Detailed coverage of invasive species threatening livelihoods and the environment worldwide

Abstract

Identification of natural antifungal constituents from Agaricus bisporus (J.E. Lange) Imbach.

Abstract

In agriculture, fungal invasions cause heavy loss and affect food security and food safety. Chemical pesticides are available to control these pathogens but these are associated with environmental and public health concerns.
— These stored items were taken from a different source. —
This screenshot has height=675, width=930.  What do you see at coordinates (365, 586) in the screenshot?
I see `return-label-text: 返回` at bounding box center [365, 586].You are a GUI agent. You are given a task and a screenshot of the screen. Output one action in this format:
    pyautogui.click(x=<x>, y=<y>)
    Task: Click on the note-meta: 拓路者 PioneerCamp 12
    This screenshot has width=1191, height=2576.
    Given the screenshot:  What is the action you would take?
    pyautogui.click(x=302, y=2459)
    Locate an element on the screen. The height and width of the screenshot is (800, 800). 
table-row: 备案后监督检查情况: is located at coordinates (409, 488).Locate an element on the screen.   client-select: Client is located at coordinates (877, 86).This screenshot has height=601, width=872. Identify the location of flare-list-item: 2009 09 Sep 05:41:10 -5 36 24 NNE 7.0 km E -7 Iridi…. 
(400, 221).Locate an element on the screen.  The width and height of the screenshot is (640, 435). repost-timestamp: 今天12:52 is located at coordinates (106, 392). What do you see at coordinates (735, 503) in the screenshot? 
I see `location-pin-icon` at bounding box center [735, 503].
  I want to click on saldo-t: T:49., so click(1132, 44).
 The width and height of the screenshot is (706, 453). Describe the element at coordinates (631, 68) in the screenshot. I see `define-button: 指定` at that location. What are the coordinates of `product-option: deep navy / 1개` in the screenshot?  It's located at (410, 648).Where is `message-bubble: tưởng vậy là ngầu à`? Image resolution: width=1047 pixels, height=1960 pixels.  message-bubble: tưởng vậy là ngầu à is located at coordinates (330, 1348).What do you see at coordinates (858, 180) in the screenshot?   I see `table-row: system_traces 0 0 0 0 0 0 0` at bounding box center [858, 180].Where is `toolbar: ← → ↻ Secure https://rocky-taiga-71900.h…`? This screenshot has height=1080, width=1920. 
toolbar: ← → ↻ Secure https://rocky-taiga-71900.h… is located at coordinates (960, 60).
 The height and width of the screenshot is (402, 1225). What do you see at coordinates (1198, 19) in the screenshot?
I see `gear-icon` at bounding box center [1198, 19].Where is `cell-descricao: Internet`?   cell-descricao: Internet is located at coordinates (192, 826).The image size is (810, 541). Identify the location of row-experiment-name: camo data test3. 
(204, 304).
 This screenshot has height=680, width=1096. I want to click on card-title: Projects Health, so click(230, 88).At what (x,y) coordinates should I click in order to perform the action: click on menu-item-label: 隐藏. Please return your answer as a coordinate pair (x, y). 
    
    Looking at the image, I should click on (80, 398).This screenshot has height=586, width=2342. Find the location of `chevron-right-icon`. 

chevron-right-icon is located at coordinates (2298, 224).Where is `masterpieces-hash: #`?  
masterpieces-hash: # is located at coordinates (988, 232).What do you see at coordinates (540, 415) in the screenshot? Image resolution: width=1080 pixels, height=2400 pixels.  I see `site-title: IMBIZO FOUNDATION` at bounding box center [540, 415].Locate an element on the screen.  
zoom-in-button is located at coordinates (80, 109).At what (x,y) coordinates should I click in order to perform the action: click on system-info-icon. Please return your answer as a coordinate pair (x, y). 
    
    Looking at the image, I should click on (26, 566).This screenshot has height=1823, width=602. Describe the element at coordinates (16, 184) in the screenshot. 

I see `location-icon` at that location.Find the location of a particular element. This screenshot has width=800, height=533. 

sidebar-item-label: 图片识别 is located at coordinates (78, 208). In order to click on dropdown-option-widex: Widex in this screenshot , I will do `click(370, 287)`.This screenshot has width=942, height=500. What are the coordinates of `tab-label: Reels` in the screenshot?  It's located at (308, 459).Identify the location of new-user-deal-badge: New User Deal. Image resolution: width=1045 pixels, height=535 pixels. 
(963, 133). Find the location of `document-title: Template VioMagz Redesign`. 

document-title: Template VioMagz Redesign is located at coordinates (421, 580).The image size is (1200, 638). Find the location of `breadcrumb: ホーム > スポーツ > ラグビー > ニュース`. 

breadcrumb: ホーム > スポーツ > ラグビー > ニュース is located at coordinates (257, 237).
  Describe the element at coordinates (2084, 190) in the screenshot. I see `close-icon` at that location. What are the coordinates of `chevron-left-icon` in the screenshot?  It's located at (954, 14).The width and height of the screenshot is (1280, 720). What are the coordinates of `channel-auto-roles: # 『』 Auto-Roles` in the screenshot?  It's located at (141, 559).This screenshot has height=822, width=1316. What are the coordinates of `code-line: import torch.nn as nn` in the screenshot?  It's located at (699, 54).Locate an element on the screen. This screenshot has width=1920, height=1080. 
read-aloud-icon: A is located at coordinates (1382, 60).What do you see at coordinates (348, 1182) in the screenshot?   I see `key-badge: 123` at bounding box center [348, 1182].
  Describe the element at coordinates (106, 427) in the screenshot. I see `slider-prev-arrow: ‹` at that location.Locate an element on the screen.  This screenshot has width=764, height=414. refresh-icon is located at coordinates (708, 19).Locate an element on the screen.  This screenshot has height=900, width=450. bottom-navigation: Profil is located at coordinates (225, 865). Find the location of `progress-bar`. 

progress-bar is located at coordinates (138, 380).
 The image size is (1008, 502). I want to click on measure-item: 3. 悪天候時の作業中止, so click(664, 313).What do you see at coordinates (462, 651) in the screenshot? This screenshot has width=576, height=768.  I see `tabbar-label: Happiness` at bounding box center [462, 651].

In recent years, there is a growing trend towards nature friendly methods of pathogen control. Use of allelochemicals from mushrooms is a promising field. In the present study, antifungal activity of an edible mushroom, Agaricus bisporus was investigated. For this purpose, different organic solvent extracts of A. bisporus, were evaluated against plant pathogenic fungal species viz. Macrophomina phaseolina, Aspergillus flavus, Fusarium oxysporum, Drechslera australiensis and Alternaria alternata. To check the antifungal activity of A. bisporus, serial dilution method was used. Six levels of treatments of each n-hexane, chloroform and ethyl acetate (0, 5, 10, 15, 20 and 25 mg/ml) were applied against all fungal species. Generally, all organic solvent extracts reduced the fungal biomass significantly with the increase in concentration but, ethyl acetate fraction exhibited better results and reduced the fungal growth in some species up to 50% in D. australiensis and 44% each in A. alternata and F. oxysporum. From Gas Chromatography Mass Spectrometry (GCMS) analysis of ethyl acetate fraction, 10 compounds were identified. Out of these 10 compounds, only one compound [1,2-Benzenedicarboxylic acid, mono (2-ethylhexyl) ester], molecular formula=C16H22O4 and molecular weight=278, showed 91.31% peak value. It was concluded that this compound being in the highest concentration in the ethyl acetate fraction of A. bisporus mushroom was responsible for its antifungal activity, recorded in the present study. The present investigation concluded that A. bisporus has bioactive compounds that can be exploited to develop ecofriendly fungicides against a number of plant pathogens.